Reproduce the lines of the records from the line containing "Click dark dot on blood donation image" up to and including the line containing "pos(567,471)", and omit the pictures from your answer.

**RECORDS FOR THE EXERCISE:**

§ §

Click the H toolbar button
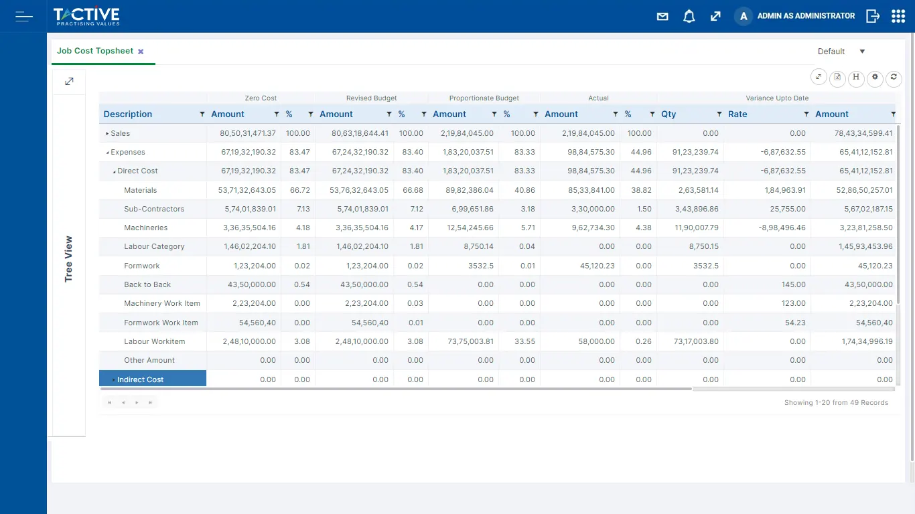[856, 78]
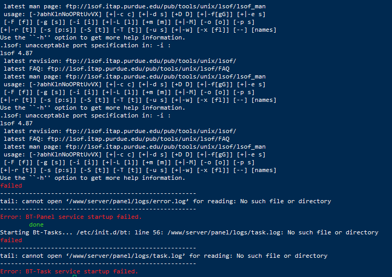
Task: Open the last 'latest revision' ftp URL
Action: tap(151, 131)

§ §

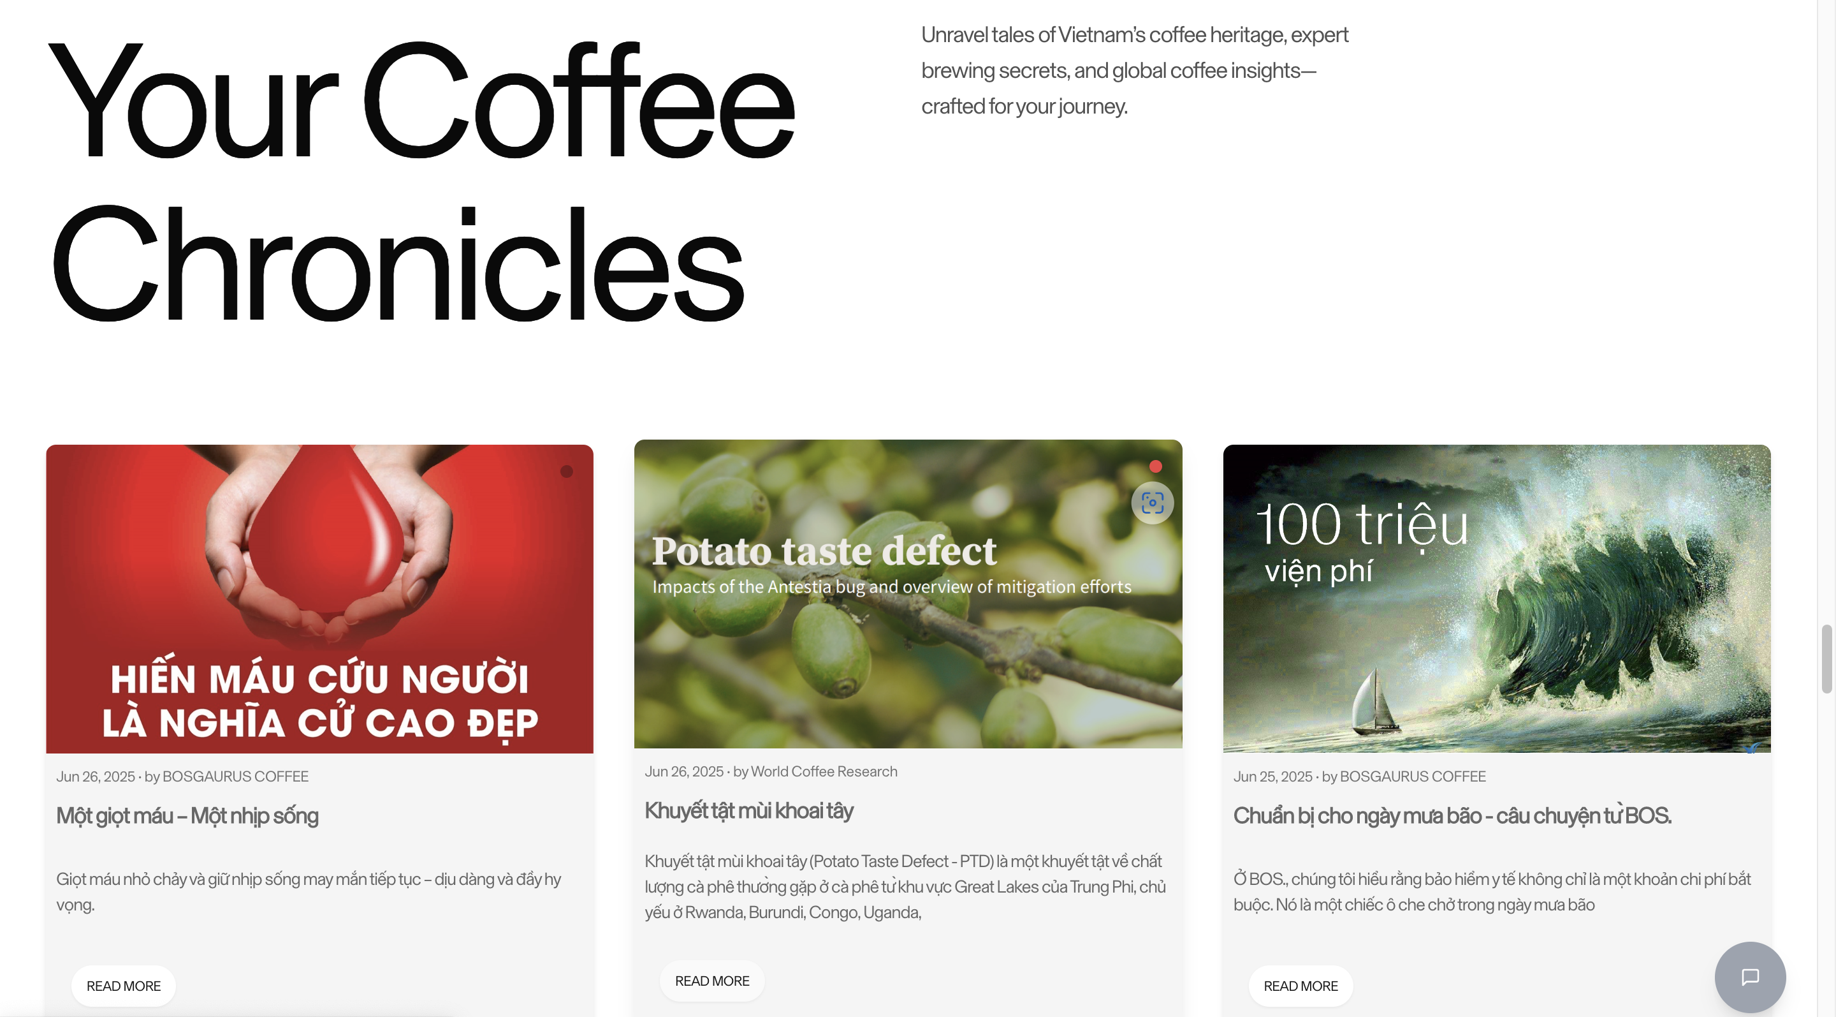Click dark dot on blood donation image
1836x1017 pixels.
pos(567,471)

§ §

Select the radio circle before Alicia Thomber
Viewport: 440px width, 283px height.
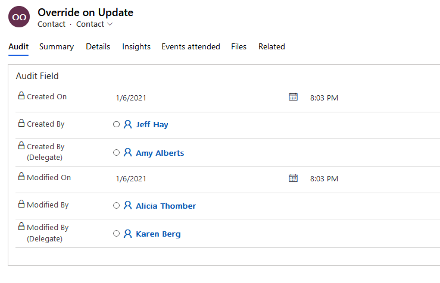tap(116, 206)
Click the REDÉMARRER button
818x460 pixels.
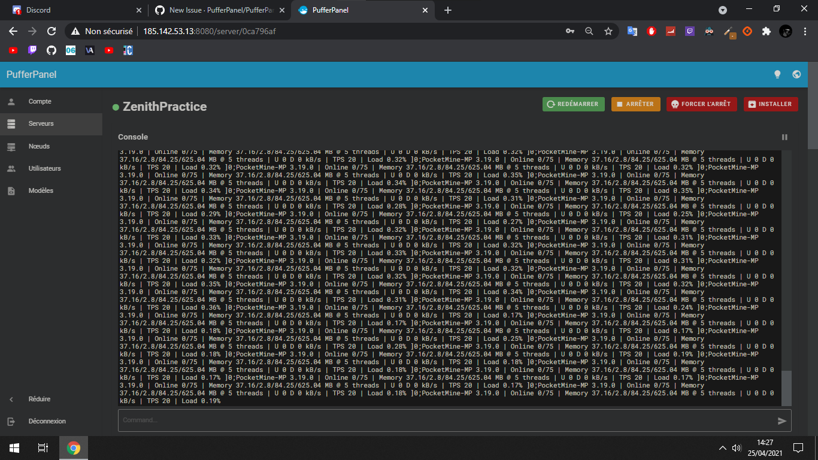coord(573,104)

§ §

**COMPLETED EXERCISE:**
Click dark dot on blood donation image
1836x1017 pixels.
pos(567,471)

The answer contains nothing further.